Job creation in Davos

January 30, 2012

Many thanks to Vikram Pandit for so perfectly encapsulating the hypocrisy of Davos with a pair of big announcements, seven weeks apart.

December 7, 2011:

Citigroup to Cut 4,500 Jobs on Slumping Revenue

Citigroup Inc. Chief Executive Officer Vikram Pandit will cut about 4,500 jobs in coming quarters as he seeks to reduce costs amid slumping revenue and “unprecedented” market conditions.

January 29, 2012:

Jobs are Top Priority, Business Leaders Say as World Economic Forum Annual Meeting 2012 Closes

The 42nd World Economic Forum Annual Meeting closed today, with business leaders urging resolute action to promote growth and employment, particularly among young people. “Jobs should be our number one priority,” declared Annual Meeting Co-Chair Vikram Pandit, Chief Executive Officer of Citi, in a session on the global agenda for 2012.
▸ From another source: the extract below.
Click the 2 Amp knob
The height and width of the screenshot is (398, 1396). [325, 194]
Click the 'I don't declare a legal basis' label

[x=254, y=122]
There was a lot of talk about jobs in Davos, in a way which was directly related to the talk of inequality. The assembled plutocrats had their party line on the latter — that the best way to address inequality is to make poor people richer rather than rich people poorer. (See James Q Wilson for the ur-example of this meme.) And clearly, the best way to make poor people richer is to give the unemployed jobs.
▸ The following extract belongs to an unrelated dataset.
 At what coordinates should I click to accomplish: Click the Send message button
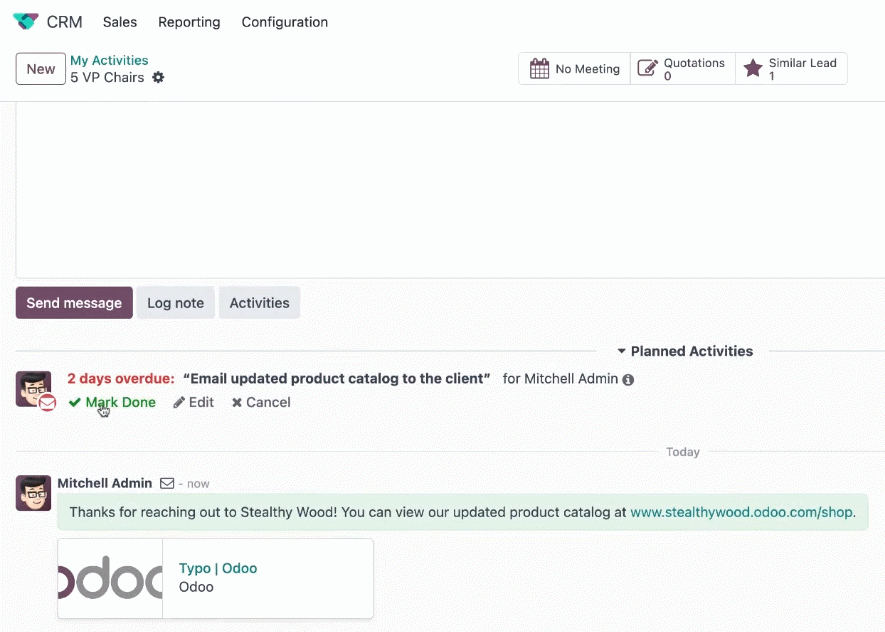point(74,303)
But beyond that, things got very fuzzy very quickly, and more than a little depressing. LSE economist Christopher Pissarides, for instance, basically said that it was delusional to hope for significant job growth from the technology sector or from manufacturing, and that if employment is going to go up, it’s going to be from people basically acting as servants to the rich — whether it’s looking after their children, giving them personal-fitness sessions, or making them coffee.

The sad thing is that I think he’s probably right. The likes of Vikram Pandit can declaim ad nauseam about the importance of creating jobs, but no matter how successful Citigroup becomes, it’s never going back to the headcount it had pre-crisis. And everybody knows, in any case, that profits are Pandit’s number one priority; to be honest I’d be surprised if jobs are on his priority list at all. The markets like it when big banks cut jobs, and hate it when they add jobs. And Pandit’s job is to do what the market wants. Which is, fire people.

Venture capitalists in pre-IPO Silicon Valley circles are good at rewarding companies for growing fast and hiring lots of people. But they’re pretty much the only ones. Once you’re public, your shareholders generally don’t like it very much when you hire rapidly, especially if those new hires don’t immediately feed through into increased profits. And so long as the CEOs in Davos prefer empty exhortations to actually doing something, it’s fair to assume that when they talk about job creation being a high priority, they mean it should be somebody else’s high priority. After all, when was the last time that you heard a public-company CEO boast that she was hiring lots of new people, with money that would otherwise go directly to shareholders?